### PAGE EXCERPT
***

Designed by Gensler and Roger Ferris + Partners, with lobby interiors by luxury hospitality designer INC, the building is located at Hudson Boulevard and 35th Street. Deloitte’s personnel and visitors will have a dedicated lobby on Hudson Boulevard, while tenants at the top of the tower will have their own entry on 35th Street.
70 Hudson Yards will feature large outdoor terraces and clear views of the Hudson River and the city skyline, as well as an amenity floor with a private dining room and event space for more than 200 guests. The location provides direct access to Bella Abzug Park and the 7 subway train.
Leasing for the tower’s uppermost levels, totaling 550,000 square feet with private outdoor terraces, plus a separate lobby and an entire floor of exclusive club amenities, will begin in 2026.
Hudson Yards is Manhattan’s first LEED Gold-certified neighborhood and will ultimately include access to concierge medical care at The Health Center at Hudson Yards, priority enrollment a new 750-seat public school and more than five acres of public plazas, gardens and groves.
Stride by stride
Hudson Yards is making steady progress toward that future.

***

### SOURCE MATERIAL

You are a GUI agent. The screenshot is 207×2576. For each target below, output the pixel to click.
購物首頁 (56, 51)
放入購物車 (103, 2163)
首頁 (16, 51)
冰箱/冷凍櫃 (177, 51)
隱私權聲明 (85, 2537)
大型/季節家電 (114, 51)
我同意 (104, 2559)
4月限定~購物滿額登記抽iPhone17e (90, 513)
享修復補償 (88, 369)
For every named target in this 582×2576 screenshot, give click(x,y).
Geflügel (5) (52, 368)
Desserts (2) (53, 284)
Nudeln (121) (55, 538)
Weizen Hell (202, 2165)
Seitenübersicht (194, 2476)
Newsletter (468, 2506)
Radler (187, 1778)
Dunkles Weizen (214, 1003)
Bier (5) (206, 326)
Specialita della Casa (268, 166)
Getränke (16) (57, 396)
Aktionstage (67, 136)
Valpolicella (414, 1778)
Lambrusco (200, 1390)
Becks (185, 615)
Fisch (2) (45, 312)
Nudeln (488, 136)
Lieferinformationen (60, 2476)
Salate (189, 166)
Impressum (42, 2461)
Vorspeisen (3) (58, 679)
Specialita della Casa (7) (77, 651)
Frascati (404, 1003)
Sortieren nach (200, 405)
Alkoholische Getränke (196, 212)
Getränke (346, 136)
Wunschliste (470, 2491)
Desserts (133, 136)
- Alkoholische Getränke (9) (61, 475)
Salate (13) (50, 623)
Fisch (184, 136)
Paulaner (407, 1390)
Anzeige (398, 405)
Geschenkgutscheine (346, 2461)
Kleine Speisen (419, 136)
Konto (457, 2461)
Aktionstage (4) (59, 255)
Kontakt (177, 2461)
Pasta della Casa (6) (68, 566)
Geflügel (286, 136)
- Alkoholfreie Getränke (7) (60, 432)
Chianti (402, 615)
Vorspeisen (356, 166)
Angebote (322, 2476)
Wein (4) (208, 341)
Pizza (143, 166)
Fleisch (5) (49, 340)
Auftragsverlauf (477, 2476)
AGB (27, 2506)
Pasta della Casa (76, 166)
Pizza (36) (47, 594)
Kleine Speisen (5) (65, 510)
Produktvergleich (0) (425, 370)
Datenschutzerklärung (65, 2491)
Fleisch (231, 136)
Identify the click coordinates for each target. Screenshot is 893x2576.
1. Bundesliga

***

### PROBLEM 1
According to the Hudson Yards tower excerpt, when will leasing for the tower's uppermost levels begin?
### PROBLEM 2
Write the next few sentences of the Hudson Yards tower excerpt, picking up after its last line.
The material has nothing to do with the Hudson Yards tower excerpt.

### EXPECTED ANSWER 1
In 2026.

### EXPECTED ANSWER 2
In November 2025, Japan’s Mori Trust acquired the lower 38 floors of 35 Hudson Yards from Related and Oxford for $540 million. That tranche of the 92-story tower comprises 490,128 square feet, including the 212-room Equinox Hotel on floors 24 through 38, Equinox’s fitness and wellness center, street-level retail, and about 180,000 square feet of office space, the latter fully occupied. The tower’s upper-floor luxury residential condominiums were not included in the deal.
Last summer, another building at the edge of Hudson Yards, landed a significant lease. Hudson Commons, a 26-story, 1962-vintage adaptive reuse office building at 441 Ninth Ave., secured a 50,000-square-foot, 10-year lease from AI firm AlphaSense. CommonWealth Partners is the building’s owner.